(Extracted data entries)
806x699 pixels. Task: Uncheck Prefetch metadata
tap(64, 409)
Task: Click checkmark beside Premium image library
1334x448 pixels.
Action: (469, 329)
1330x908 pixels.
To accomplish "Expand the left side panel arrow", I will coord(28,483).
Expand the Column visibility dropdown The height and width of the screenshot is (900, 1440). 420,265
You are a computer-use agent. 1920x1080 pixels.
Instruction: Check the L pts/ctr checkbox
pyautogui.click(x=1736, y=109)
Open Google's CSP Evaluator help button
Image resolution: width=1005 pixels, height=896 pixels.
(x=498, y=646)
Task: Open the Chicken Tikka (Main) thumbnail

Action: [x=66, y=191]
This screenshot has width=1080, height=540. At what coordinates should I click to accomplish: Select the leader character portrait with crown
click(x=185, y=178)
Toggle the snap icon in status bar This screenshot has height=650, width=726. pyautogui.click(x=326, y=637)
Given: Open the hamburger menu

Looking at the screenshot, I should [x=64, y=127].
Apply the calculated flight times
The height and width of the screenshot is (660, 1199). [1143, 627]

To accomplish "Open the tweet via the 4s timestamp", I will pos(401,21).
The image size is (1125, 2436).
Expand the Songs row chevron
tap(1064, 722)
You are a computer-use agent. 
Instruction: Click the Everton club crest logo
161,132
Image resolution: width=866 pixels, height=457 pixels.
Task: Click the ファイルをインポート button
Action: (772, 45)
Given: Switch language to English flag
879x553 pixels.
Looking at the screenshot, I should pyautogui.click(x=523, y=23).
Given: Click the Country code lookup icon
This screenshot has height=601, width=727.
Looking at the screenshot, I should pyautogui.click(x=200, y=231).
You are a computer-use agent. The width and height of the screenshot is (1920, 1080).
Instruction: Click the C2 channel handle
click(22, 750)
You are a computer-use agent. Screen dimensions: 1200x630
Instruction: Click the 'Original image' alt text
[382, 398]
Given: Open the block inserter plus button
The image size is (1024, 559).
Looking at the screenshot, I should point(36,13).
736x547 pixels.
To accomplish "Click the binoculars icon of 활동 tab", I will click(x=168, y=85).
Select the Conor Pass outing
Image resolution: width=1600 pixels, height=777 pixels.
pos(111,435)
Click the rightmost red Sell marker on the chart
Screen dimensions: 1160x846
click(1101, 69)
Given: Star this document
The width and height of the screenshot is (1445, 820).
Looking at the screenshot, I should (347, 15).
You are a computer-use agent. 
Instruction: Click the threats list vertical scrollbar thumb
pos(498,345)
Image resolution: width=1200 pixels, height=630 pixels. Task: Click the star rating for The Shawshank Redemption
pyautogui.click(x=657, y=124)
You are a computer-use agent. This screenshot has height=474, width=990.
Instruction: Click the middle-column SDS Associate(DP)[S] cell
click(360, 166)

▶ Request
Swap "computer-use agent" for "desktop automation agent" everywhere it occurs in the material, keeping every other line the same.

▶ Finished task
806x699 pixels. Task: Uncheck Prefetch metadata
tap(64, 409)
Task: Click checkmark beside Premium image library
1334x448 pixels.
Action: (469, 329)
1330x908 pixels.
To accomplish "Expand the left side panel arrow", I will coord(28,483).
Expand the Column visibility dropdown The height and width of the screenshot is (900, 1440). 420,265
You are a desktop automation agent. 1920x1080 pixels.
Instruction: Check the L pts/ctr checkbox
pyautogui.click(x=1736, y=109)
Open Google's CSP Evaluator help button
Image resolution: width=1005 pixels, height=896 pixels.
(x=498, y=646)
Task: Open the Chicken Tikka (Main) thumbnail

Action: [x=66, y=191]
This screenshot has width=1080, height=540. At what coordinates should I click to accomplish: Select the leader character portrait with crown
click(x=185, y=178)
Toggle the snap icon in status bar This screenshot has height=650, width=726. pyautogui.click(x=326, y=637)
Given: Open the hamburger menu

Looking at the screenshot, I should [x=64, y=127].
Apply the calculated flight times
The height and width of the screenshot is (660, 1199). [1143, 627]

To accomplish "Open the tweet via the 4s timestamp", I will pos(401,21).
The image size is (1125, 2436).
Expand the Songs row chevron
tap(1064, 722)
You are a desktop automation agent. 
Instruction: Click the Everton club crest logo
161,132
Image resolution: width=866 pixels, height=457 pixels.
Task: Click the ファイルをインポート button
Action: (772, 45)
Given: Switch language to English flag
879x553 pixels.
Looking at the screenshot, I should pyautogui.click(x=523, y=23).
Given: Click the Country code lookup icon
This screenshot has height=601, width=727.
Looking at the screenshot, I should pyautogui.click(x=200, y=231).
You are a desktop automation agent. The width and height of the screenshot is (1920, 1080).
Instruction: Click the C2 channel handle
click(22, 750)
You are a desktop automation agent. Screen dimensions: 1200x630
Instruction: Click the 'Original image' alt text
[382, 398]
Given: Open the block inserter plus button
The image size is (1024, 559).
Looking at the screenshot, I should point(36,13).
736x547 pixels.
To accomplish "Click the binoculars icon of 활동 tab", I will click(x=168, y=85).
Select the Conor Pass outing
Image resolution: width=1600 pixels, height=777 pixels.
pos(111,435)
Click the rightmost red Sell marker on the chart
Screen dimensions: 1160x846
click(1101, 69)
Given: Star this document
The width and height of the screenshot is (1445, 820).
Looking at the screenshot, I should (347, 15).
You are a desktop automation agent. 
Instruction: Click the threats list vertical scrollbar thumb
pos(498,345)
Image resolution: width=1200 pixels, height=630 pixels. Task: Click the star rating for The Shawshank Redemption
pyautogui.click(x=657, y=124)
You are a desktop automation agent. This screenshot has height=474, width=990.
Instruction: Click the middle-column SDS Associate(DP)[S] cell
click(360, 166)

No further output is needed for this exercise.